U.S. Secretary of State Michael Pompeo urged the United Nations Security Council to extend an expiring arms embargo on Iran as world powers from China to Europe pushed back against U.S. threats to reimpose UN sanctions on Tehran if the weapons ban lapses.
“This chamber has a choice: Stand for international peace and security, as the United Nations’ founders intended, or let the arms embargo on the Islamic Republic of Iran expire, betraying the UN’s mission and its finest ideals—which we have all pledged to uphold,” Pompeo told the Security Council in an online meeting on Tuesday.

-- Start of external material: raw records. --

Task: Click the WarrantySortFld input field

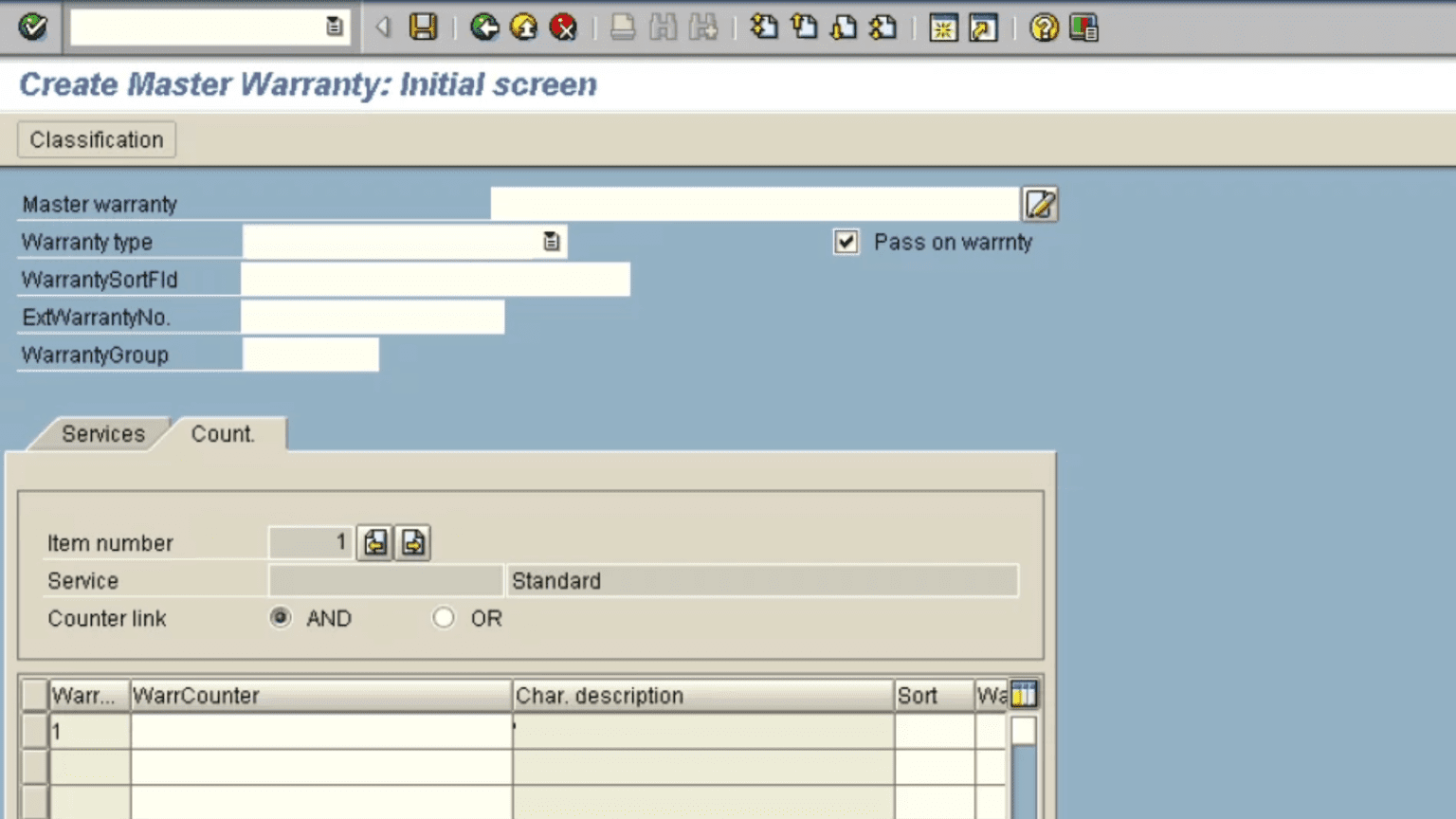Action: (x=435, y=280)
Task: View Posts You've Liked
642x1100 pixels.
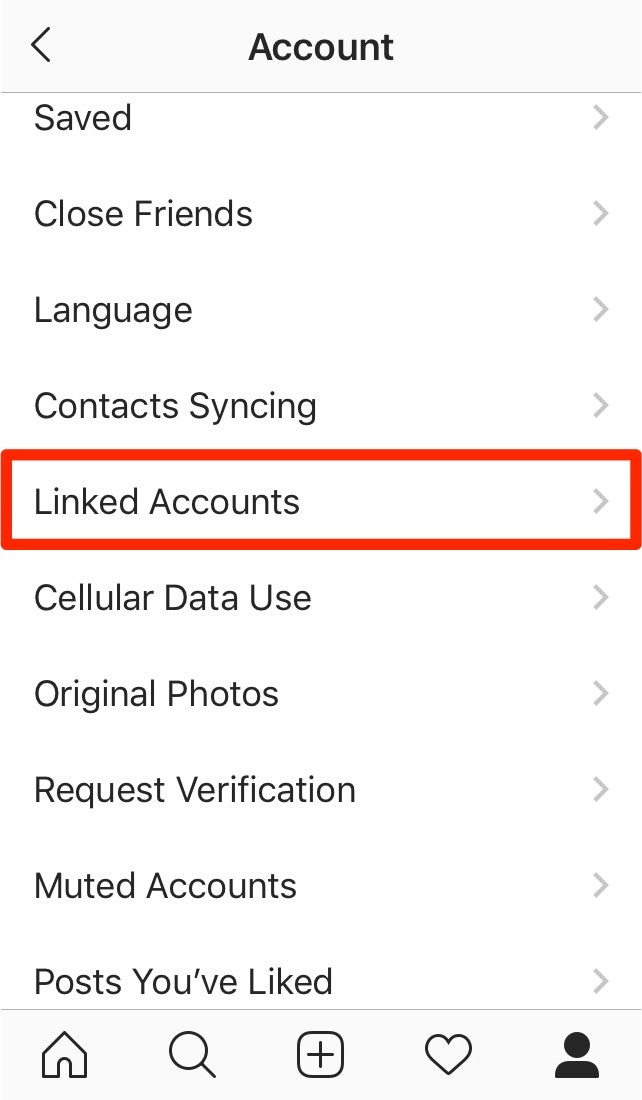Action: coord(183,982)
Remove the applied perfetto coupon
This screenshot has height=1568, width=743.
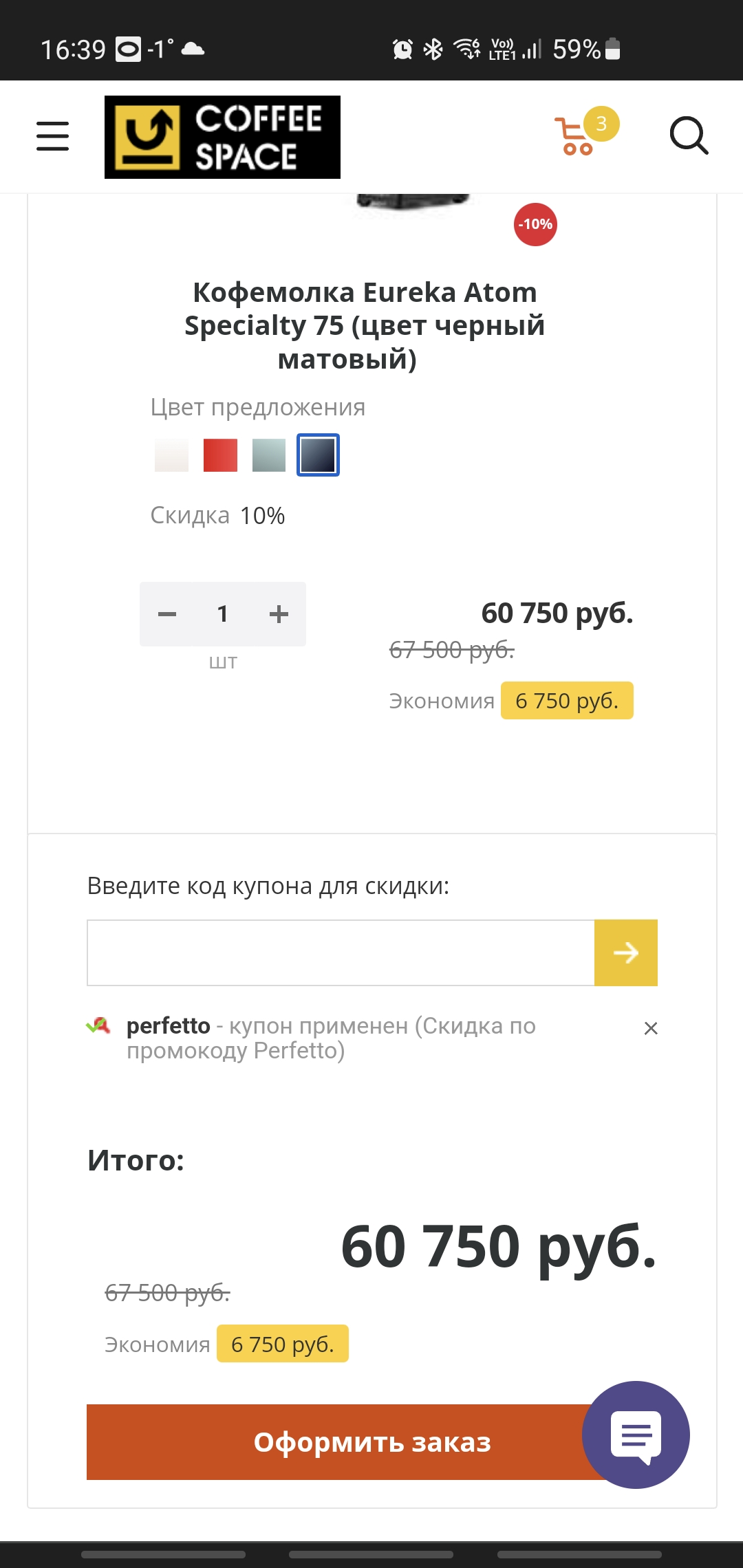651,1028
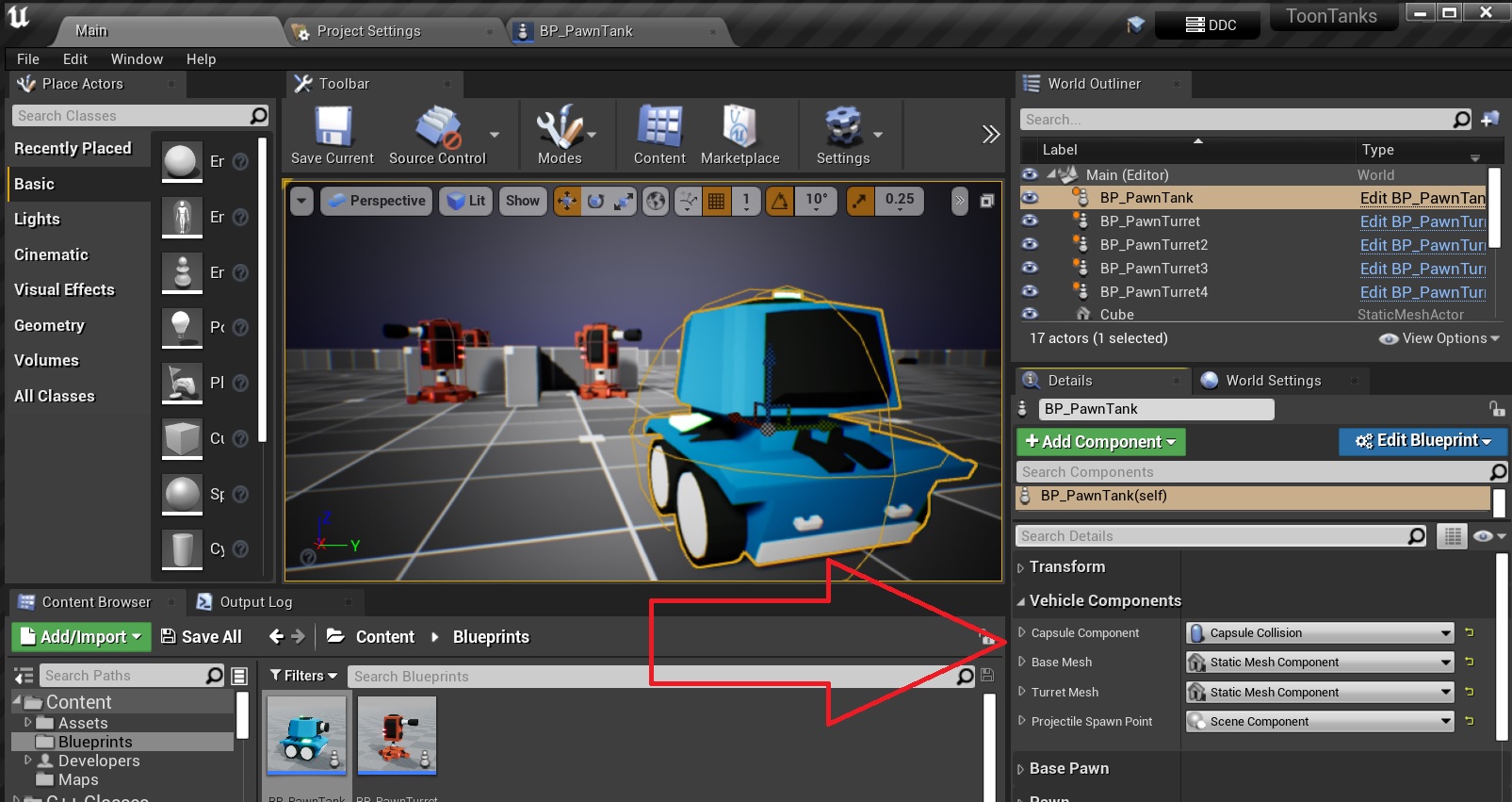1512x802 pixels.
Task: Click the camera speed 0.25 control
Action: click(x=899, y=201)
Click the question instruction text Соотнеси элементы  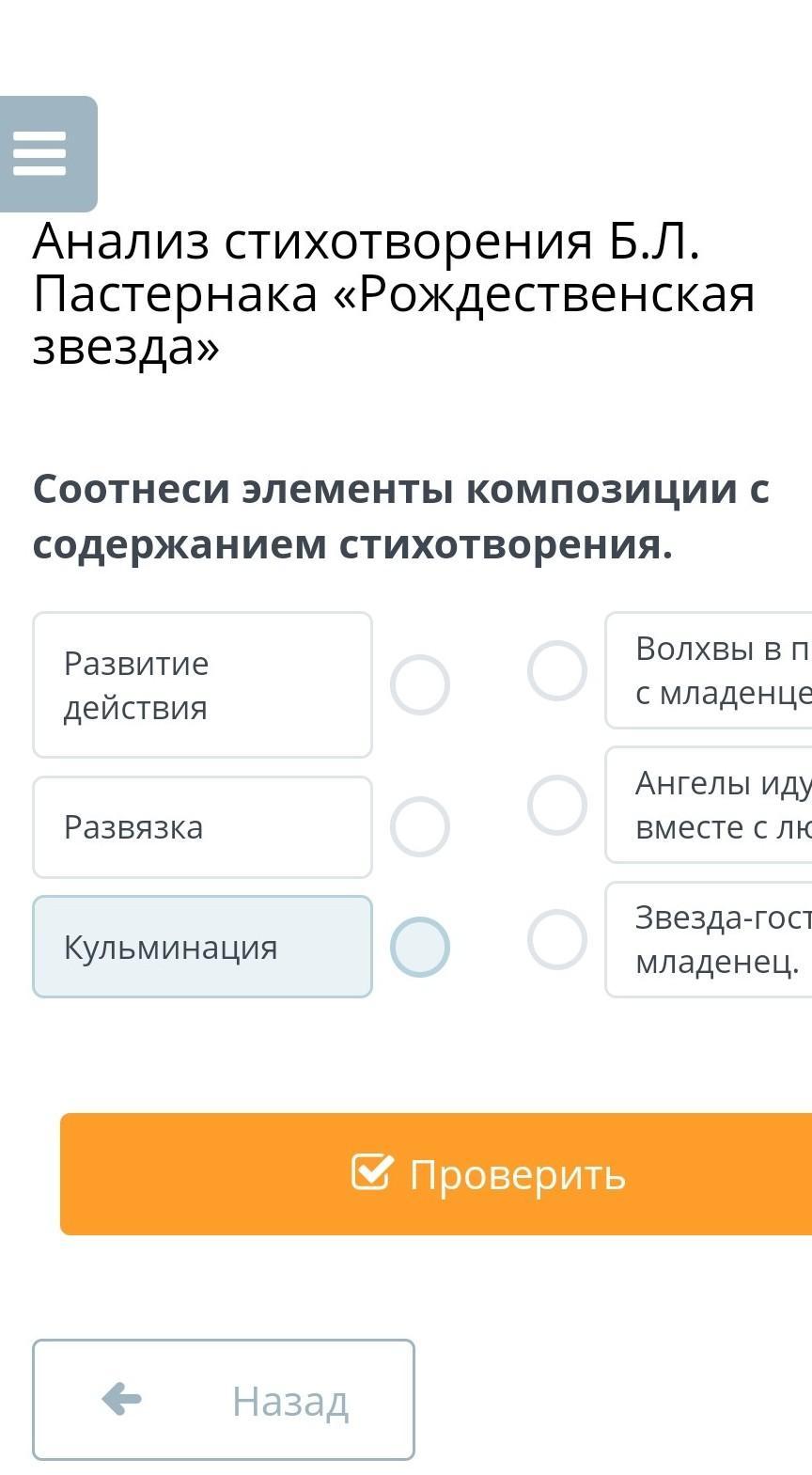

With the ban on arms transactions with Iran set to expire in October, the U.S. is threatening to invoke a “snapback” provision in a 2015 nuclear accord to reimpose all UN sanctions against Tehran if the Security Council doesn’t renew the weapons ban indefinitely. The U.S. withdrew from that accord in 2018.
China and Russia—veto-wielding members of the council—warned on Tuesday they won’t support that effort and were joined by Europe in disputing a Trump administration assertion that it holds the right to reimpose UN sanctions even though the U.S. quit the accord in 2018.
“We urge the U.S. to stop its illegal unilateral sanctions,” China’s Ambassador to the UN, Zhang Jun, told the council. “China opposes the U.S. push for extending the arms embargo on Iran,” he said. After quitting the nuclear deal, he said, the U.S. is “no longer a participant and has no right to trigger snapback at the Security Council.”
The Security Council held its virtual gathering on Tuesday to discuss a report by Secretary-General Antonio Guterres, who concluded that the weapons used in a series of attacks against Saudi infrastructure in 2019 probably originated in Iran.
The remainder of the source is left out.